Clause 25 amends schedule 6, table 2 to ensure that the new income tax rate may apply appropriately in relation to a retirement scheme contribution made for a person.

Amendments to Tax Administration Act 1994

Clause 26 sets out the clauses that affect the Tax Administration Act 1994.

Clause 27 amends section 28C to ensure that the new income tax rate may appropriately apply for the retirement scheme prescribed rate for a person.

Clause 28 amends section 48B to ensure tax file numbers are appropriately reported for retirement scheme contributions.

Clause 29 amends schedule 4, table 1 as a consquential cross-reference matter for the new income tax rate.

Clause 30 amends schedule 5, part A, clause 1 to ensure that the new income tax rate may apply appropriately for the PAYE rules using a new tax code.

Clause 31 amends schedule 5, part A, tax code table, row 6 to ensure that the new income tax rate may apply appropriately for the PAYE rules using a new tax code.

Part 2Other amendments

Amendments to Tax Administration Act 1994

Clause 32 sets out the clauses that affect the Tax Administration Act 1994.

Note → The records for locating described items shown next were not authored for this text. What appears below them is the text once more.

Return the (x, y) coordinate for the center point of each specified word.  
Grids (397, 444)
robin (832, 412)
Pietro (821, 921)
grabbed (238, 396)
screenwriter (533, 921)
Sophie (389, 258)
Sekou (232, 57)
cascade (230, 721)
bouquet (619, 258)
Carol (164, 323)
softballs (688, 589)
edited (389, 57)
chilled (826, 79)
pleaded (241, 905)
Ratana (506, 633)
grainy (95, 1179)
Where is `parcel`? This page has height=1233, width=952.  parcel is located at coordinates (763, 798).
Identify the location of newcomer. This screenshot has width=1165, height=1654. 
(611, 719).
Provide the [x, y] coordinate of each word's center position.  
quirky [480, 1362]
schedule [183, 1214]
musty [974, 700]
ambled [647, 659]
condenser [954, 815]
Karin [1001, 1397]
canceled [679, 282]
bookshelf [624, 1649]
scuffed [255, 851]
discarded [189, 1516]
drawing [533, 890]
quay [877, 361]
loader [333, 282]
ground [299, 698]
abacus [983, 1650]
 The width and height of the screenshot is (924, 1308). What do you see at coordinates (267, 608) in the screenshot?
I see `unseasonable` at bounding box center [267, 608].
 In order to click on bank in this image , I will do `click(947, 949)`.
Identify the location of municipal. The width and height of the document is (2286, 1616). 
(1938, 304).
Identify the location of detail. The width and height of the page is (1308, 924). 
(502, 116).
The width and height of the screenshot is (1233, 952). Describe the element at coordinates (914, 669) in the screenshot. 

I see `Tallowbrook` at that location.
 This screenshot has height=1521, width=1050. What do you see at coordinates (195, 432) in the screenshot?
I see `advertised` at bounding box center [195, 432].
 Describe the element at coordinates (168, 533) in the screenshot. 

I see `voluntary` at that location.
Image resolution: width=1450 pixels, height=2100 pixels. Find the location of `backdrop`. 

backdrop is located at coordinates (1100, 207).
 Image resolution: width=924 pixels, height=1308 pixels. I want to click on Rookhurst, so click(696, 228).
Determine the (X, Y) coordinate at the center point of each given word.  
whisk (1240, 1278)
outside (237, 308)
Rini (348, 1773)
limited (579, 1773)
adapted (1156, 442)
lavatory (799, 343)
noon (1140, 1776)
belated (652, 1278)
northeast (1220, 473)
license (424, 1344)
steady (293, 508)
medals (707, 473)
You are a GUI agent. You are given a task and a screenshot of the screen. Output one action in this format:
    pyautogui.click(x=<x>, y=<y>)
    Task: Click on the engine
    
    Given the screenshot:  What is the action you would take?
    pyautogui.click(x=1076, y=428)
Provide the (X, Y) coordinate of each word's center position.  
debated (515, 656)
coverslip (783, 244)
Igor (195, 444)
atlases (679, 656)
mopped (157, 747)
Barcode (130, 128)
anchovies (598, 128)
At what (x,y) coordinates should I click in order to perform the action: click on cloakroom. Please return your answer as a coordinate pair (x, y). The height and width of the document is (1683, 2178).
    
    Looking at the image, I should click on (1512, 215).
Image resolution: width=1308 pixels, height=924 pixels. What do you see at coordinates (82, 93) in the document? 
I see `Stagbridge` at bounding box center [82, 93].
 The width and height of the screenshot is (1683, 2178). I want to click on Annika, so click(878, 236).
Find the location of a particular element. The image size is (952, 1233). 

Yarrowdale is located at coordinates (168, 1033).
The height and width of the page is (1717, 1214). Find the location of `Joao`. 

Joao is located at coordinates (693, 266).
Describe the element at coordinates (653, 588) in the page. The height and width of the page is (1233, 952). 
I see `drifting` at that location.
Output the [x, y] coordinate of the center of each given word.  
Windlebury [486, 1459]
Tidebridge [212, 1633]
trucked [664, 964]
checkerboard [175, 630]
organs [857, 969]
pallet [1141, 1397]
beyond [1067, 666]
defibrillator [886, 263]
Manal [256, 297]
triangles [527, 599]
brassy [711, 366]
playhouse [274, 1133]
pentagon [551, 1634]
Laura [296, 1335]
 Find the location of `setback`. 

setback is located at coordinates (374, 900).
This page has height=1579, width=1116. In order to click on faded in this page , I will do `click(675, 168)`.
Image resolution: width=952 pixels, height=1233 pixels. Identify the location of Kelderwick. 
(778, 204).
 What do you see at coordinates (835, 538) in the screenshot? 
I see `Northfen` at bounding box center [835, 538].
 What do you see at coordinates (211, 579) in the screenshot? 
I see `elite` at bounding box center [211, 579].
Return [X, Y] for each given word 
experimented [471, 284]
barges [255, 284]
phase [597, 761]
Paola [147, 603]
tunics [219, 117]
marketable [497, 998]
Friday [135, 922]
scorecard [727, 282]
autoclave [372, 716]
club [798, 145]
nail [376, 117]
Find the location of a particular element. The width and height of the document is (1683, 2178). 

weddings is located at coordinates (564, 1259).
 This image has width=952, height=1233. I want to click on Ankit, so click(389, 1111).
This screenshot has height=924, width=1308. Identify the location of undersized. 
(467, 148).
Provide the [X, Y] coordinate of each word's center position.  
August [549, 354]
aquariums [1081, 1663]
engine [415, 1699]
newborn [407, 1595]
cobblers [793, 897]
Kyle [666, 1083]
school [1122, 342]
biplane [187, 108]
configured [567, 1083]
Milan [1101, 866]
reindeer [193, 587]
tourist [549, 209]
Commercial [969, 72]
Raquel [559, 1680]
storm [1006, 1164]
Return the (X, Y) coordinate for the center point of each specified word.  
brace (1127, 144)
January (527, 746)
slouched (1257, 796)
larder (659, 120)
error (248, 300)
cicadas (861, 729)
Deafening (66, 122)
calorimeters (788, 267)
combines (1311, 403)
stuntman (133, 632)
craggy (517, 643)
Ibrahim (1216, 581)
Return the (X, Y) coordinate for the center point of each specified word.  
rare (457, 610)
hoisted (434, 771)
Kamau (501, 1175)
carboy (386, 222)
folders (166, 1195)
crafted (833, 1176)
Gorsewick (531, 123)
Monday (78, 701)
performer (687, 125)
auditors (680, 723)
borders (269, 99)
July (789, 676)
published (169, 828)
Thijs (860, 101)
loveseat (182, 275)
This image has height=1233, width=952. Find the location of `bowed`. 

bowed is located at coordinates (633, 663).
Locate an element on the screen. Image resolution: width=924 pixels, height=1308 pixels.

Clause 33 inserts new section 17GB to clarify that the Commissioner can issue an information demand for a purpose relating to the development of policy for the improvement or reform of the tax system.

Clause 34 repeals section 59(3), which imposes an obligation on a trustee to make a return of income for the trust.

Clause 35 inserts new sections 59BA and 59BAB. New section 59BA(1) requires a trustee to make a return of income for the trust and corresponds to the former section 59(3). Subsection (2) gives details of the information that a trustee is required to provide. Subsection (3) provides for exceptions to the obligation for the trustees of some trusts. Subsection (4) provides that a New Zealand resident settlor is responsible for ensuring that the obligations imposed by the section are met if the trustee is a non-resident. New section 59BAB gives a power to the Commissioner to require trustees to provide information for income years after the 2013–14 income year and before the 2021–22 income year. Subsection (3) provides that a New Zealand resident settlor is responsible for ensuring that the obligations imposed by the section are met if the trustee is a non-resident.

Amendments to Income Tax Act 2007

Clause 36 sets out the clauses that affect the Income Tax Act 2007.

Clause 37 amends section ME 1(3)(a) to increase the MFTC threshold from $27,768 per annum to $29,432 per annum to account for the $25 per week increase in main benefits made in 2020.

Clause 38 inserts a cross-reference to new sections 59BA and 59BAB of the Tax Administration Act 1994 into the definition of trust rules.